The first, Jacob's Well, measures 12 feet in diameter, but the relatively small opening doesn't dissuade swimmers from cliff jumping. Lighter colors surrounding the hole morph into dark hues that correspond to depth: Jacob's Well descends 30-ish feet. I visited on a fall day after the end of swimming season, so I checked out the well visually, then hiked the trails surrounding its northern edge. Because Jacob's Well is the smallest of the swimming holes mentioned here, I'd recommend arriving early at this spot before venturing to Blue Hole later in the day.

The ten-minute drive takes you through downtown Wimberley, so if you're hungry, stop at the sophisticated Leaning Pear (one of the owners graduated from the Culinary Institute of America) or pause for a burger at the historic Cypress Creek Café. The 1937-built structure includes a patio suitable for post-swimming attire.

Blue Hole Regional Park is stunning: There isn't a literal swimming hole, but rather a winding river like what you see at Krause Springs. The water is a lovely shade, thanks to Jacob's Well (Cypress Creek's main water source) and the limestone bluffs above Blue Hole (rainwater filters through the rock's holes, causing lightening of color). In addition to swimming, Blue Hole offers a modern pavilion, a sprawling lawn, and amenities that include picnic tables (some with fire pits), basketball and volleyball courts, and 3.5 miles of trails.

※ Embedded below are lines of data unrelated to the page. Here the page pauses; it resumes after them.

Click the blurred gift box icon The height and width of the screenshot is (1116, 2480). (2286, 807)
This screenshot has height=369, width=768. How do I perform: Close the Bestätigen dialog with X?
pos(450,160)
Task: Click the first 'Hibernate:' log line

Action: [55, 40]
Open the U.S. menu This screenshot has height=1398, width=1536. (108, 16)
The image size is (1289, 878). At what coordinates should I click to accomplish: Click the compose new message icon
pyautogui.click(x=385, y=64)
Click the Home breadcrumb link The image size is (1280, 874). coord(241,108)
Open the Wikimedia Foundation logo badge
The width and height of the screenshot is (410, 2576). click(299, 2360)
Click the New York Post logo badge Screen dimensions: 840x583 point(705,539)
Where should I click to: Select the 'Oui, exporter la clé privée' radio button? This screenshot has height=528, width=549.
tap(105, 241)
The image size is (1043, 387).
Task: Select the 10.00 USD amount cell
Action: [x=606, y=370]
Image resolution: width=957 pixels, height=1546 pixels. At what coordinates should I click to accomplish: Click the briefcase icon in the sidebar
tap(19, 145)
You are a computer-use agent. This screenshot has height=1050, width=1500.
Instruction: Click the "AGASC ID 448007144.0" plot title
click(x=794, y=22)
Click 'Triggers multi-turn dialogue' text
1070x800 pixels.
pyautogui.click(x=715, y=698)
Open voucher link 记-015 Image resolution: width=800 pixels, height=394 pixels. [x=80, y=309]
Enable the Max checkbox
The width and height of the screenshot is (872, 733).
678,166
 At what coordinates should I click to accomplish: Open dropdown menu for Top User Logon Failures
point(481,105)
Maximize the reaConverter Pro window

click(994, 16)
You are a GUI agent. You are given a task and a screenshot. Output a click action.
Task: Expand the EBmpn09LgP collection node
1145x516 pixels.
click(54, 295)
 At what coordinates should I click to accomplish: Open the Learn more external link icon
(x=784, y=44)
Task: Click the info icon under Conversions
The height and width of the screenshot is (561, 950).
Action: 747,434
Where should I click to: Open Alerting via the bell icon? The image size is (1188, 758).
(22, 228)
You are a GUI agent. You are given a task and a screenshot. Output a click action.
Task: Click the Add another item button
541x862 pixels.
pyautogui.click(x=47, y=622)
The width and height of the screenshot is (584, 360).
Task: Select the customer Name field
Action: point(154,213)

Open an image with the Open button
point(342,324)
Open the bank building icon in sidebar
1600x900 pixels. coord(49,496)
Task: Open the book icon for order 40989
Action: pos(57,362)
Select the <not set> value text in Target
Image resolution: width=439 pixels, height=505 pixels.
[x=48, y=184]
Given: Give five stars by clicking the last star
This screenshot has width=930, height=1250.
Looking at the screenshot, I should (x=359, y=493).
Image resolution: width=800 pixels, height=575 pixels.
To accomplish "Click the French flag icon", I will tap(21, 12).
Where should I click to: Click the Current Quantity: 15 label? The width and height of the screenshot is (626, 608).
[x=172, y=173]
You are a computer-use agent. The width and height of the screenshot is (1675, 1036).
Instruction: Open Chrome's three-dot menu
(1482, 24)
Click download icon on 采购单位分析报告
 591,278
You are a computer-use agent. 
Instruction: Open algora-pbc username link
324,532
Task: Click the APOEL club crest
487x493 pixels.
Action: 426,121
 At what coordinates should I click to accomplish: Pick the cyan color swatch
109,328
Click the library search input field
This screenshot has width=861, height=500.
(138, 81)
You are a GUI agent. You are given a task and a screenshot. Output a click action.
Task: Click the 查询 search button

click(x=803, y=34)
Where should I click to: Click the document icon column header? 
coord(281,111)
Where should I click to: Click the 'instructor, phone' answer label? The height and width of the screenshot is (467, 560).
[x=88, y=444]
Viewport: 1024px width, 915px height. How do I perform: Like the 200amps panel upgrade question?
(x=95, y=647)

When I'm in the mood for exploring Austin’s city limits, I hit up Barton Springs or Deep Eddy Pool, two natural swimming spots near downtown.

Barton Springs is as Austin as it gets. The popular destination is located in Zilker Park (home to the city's annual ACL Music Festival) and is known for its year-round temperature of 68 to 70 degrees, courtesy of spring-fed water coursing through the Edwards Aquifer. Grassy knolls slope down to the waterway, where adults and kids splash, float, and swim the occasional lap. When I'm feeling brave, I plunge from the diving board located in the center of the three-acre pool.

When exercise calls, I head to Deep Eddy Pool, another spring-fed sensation in Central Austin (and the state's oldest swimming pool), this one boasting around six lap lanes. Originally a swimming spot along the Colorado River, Deep Eddy retained its spring waters when a local built a concrete pool over the site. For decades, it was the focal point of the Deep Eddy Bathing Beach, a resort-like destination that included cabins and a giant diving platform from which horses and riders leapt as part of Lorena's Diving Horse. The city later purchased Deep Eddy, and today its attractions are a family-friendly wading area and lap lanes for the athletically inclined.

Unsurprisingly, summer days can be busy at the pools, so take advantage of fewer crowds on weekdays and off times when possible. Also note that each swimming hole has different rules of entry (and different prices), so check individual websites before embarking on your aquatic adventure.

While visiting family in Texas, a young Robert Redford learned to swim in the cool waters of Barton Springs. Decades later, he produced and appeared in The Unforeseen, an award-winning documentary regarding real estate development near the springs.